■ TASK INSTRUCTIONS
For every record here, output an exact copy.

■ DATA EXTRACTS
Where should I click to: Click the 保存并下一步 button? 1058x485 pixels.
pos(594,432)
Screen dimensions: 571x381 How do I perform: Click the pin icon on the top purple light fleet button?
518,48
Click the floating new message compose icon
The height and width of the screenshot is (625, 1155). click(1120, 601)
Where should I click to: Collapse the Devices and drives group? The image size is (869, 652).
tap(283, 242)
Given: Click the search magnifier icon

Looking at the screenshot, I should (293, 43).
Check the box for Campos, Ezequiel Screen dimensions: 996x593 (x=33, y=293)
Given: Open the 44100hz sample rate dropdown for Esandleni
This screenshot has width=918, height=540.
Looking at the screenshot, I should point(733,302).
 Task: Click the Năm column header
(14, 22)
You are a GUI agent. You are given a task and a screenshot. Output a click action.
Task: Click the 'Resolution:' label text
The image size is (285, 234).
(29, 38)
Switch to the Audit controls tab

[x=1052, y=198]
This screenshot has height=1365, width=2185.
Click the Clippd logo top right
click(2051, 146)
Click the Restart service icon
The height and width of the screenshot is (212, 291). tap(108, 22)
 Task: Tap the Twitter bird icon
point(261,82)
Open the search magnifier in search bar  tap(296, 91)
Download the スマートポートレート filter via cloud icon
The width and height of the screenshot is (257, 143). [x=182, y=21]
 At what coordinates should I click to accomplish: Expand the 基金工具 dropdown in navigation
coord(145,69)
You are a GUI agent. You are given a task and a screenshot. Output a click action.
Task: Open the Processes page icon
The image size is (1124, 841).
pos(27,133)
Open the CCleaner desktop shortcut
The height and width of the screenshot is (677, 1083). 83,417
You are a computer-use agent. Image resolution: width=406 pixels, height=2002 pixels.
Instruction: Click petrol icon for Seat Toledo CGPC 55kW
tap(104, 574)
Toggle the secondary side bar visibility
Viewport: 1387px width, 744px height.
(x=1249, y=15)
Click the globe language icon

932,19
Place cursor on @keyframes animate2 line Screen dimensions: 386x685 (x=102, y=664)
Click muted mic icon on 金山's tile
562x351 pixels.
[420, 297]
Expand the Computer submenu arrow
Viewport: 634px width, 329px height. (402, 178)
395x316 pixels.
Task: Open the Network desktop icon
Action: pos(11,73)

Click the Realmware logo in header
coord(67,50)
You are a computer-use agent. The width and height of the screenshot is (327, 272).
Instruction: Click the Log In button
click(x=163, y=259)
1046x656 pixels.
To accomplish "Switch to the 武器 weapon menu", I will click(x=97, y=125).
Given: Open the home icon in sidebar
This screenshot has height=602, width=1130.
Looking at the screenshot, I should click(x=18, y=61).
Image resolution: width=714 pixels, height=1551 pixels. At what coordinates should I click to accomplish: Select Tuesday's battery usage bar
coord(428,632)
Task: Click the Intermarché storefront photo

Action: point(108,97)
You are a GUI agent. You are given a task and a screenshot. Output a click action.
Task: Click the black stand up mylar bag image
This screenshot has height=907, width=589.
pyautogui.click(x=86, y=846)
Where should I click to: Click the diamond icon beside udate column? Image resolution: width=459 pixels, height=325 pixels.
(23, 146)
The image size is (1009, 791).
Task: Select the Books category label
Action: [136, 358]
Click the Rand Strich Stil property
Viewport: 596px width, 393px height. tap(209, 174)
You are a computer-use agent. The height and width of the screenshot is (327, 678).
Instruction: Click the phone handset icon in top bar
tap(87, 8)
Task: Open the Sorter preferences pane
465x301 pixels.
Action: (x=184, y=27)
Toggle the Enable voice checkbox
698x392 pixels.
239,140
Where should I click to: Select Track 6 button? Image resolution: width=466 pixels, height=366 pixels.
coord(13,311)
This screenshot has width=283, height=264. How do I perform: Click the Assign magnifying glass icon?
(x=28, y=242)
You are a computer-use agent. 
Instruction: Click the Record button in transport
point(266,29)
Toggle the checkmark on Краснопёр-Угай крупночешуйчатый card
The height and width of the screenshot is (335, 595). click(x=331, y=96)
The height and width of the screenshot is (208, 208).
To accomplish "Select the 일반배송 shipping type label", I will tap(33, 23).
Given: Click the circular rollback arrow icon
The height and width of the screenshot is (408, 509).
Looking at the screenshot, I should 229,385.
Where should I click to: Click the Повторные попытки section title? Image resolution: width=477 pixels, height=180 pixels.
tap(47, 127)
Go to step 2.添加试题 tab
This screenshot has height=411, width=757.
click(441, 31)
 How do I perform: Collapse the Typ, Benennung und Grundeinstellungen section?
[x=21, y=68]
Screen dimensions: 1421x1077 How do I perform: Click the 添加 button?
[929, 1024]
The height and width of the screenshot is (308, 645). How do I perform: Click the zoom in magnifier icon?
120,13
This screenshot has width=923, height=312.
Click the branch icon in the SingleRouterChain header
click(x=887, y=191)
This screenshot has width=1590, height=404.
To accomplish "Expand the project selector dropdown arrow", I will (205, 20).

■ PROBLEM SOLUTION
Where should I click to: Click the 保存并下一步 button? 1058x485 pixels.
pos(594,432)
Screen dimensions: 571x381 How do I perform: Click the pin icon on the top purple light fleet button?
518,48
Click the floating new message compose icon
The height and width of the screenshot is (625, 1155). click(1120, 601)
Where should I click to: Collapse the Devices and drives group? The image size is (869, 652).
tap(283, 242)
Given: Click the search magnifier icon

Looking at the screenshot, I should (293, 43).
Check the box for Campos, Ezequiel Screen dimensions: 996x593 (x=33, y=293)
Given: Open the 44100hz sample rate dropdown for Esandleni
This screenshot has width=918, height=540.
Looking at the screenshot, I should point(733,302).
 Task: Click the Năm column header
(14, 22)
You are a GUI agent. You are given a task and a screenshot. Output a click action.
Task: Click the 'Resolution:' label text
The image size is (285, 234).
(29, 38)
Switch to the Audit controls tab

[x=1052, y=198]
This screenshot has height=1365, width=2185.
Click the Clippd logo top right
click(2051, 146)
Click the Restart service icon
The height and width of the screenshot is (212, 291). tap(108, 22)
 Task: Tap the Twitter bird icon
point(261,82)
Open the search magnifier in search bar  tap(296, 91)
Download the スマートポートレート filter via cloud icon
The width and height of the screenshot is (257, 143). [x=182, y=21]
 At what coordinates should I click to accomplish: Expand the 基金工具 dropdown in navigation
coord(145,69)
You are a GUI agent. You are given a task and a screenshot. Output a click action.
Task: Open the Processes page icon
The image size is (1124, 841).
pos(27,133)
Open the CCleaner desktop shortcut
The height and width of the screenshot is (677, 1083). 83,417
You are a computer-use agent. Image resolution: width=406 pixels, height=2002 pixels.
Instruction: Click petrol icon for Seat Toledo CGPC 55kW
tap(104, 574)
Toggle the secondary side bar visibility
Viewport: 1387px width, 744px height.
(x=1249, y=15)
Click the globe language icon

932,19
Place cursor on @keyframes animate2 line Screen dimensions: 386x685 (x=102, y=664)
Click muted mic icon on 金山's tile
562x351 pixels.
[420, 297]
Expand the Computer submenu arrow
Viewport: 634px width, 329px height. (402, 178)
395x316 pixels.
Task: Open the Network desktop icon
Action: pos(11,73)

Click the Realmware logo in header
coord(67,50)
You are a computer-use agent. The width and height of the screenshot is (327, 272).
Instruction: Click the Log In button
click(x=163, y=259)
1046x656 pixels.
To accomplish "Switch to the 武器 weapon menu", I will click(x=97, y=125).
Given: Open the home icon in sidebar
This screenshot has height=602, width=1130.
Looking at the screenshot, I should click(x=18, y=61).
Image resolution: width=714 pixels, height=1551 pixels. At what coordinates should I click to accomplish: Select Tuesday's battery usage bar
coord(428,632)
Task: Click the Intermarché storefront photo

Action: point(108,97)
You are a GUI agent. You are given a task and a screenshot. Output a click action.
Task: Click the black stand up mylar bag image
This screenshot has height=907, width=589.
pyautogui.click(x=86, y=846)
Where should I click to: Click the diamond icon beside udate column? Image resolution: width=459 pixels, height=325 pixels.
(23, 146)
The image size is (1009, 791).
Task: Select the Books category label
Action: [136, 358]
Click the Rand Strich Stil property
Viewport: 596px width, 393px height. tap(209, 174)
You are a computer-use agent. The height and width of the screenshot is (327, 678).
Instruction: Click the phone handset icon in top bar
tap(87, 8)
Task: Open the Sorter preferences pane
465x301 pixels.
Action: (x=184, y=27)
Toggle the Enable voice checkbox
698x392 pixels.
239,140
Where should I click to: Select Track 6 button? Image resolution: width=466 pixels, height=366 pixels.
coord(13,311)
This screenshot has width=283, height=264. How do I perform: Click the Assign magnifying glass icon?
(x=28, y=242)
You are a computer-use agent. 
Instruction: Click the Record button in transport
point(266,29)
Toggle the checkmark on Краснопёр-Угай крупночешуйчатый card
The height and width of the screenshot is (335, 595). click(x=331, y=96)
The height and width of the screenshot is (208, 208).
To accomplish "Select the 일반배송 shipping type label", I will tap(33, 23).
Given: Click the circular rollback arrow icon
The height and width of the screenshot is (408, 509).
Looking at the screenshot, I should 229,385.
Where should I click to: Click the Повторные попытки section title? Image resolution: width=477 pixels, height=180 pixels.
tap(47, 127)
Go to step 2.添加试题 tab
This screenshot has height=411, width=757.
click(441, 31)
 How do I perform: Collapse the Typ, Benennung und Grundeinstellungen section?
[x=21, y=68]
Screen dimensions: 1421x1077 How do I perform: Click the 添加 button?
[929, 1024]
The height and width of the screenshot is (308, 645). How do I perform: Click the zoom in magnifier icon?
120,13
This screenshot has width=923, height=312.
Click the branch icon in the SingleRouterChain header
click(x=887, y=191)
This screenshot has width=1590, height=404.
To accomplish "Expand the project selector dropdown arrow", I will (205, 20).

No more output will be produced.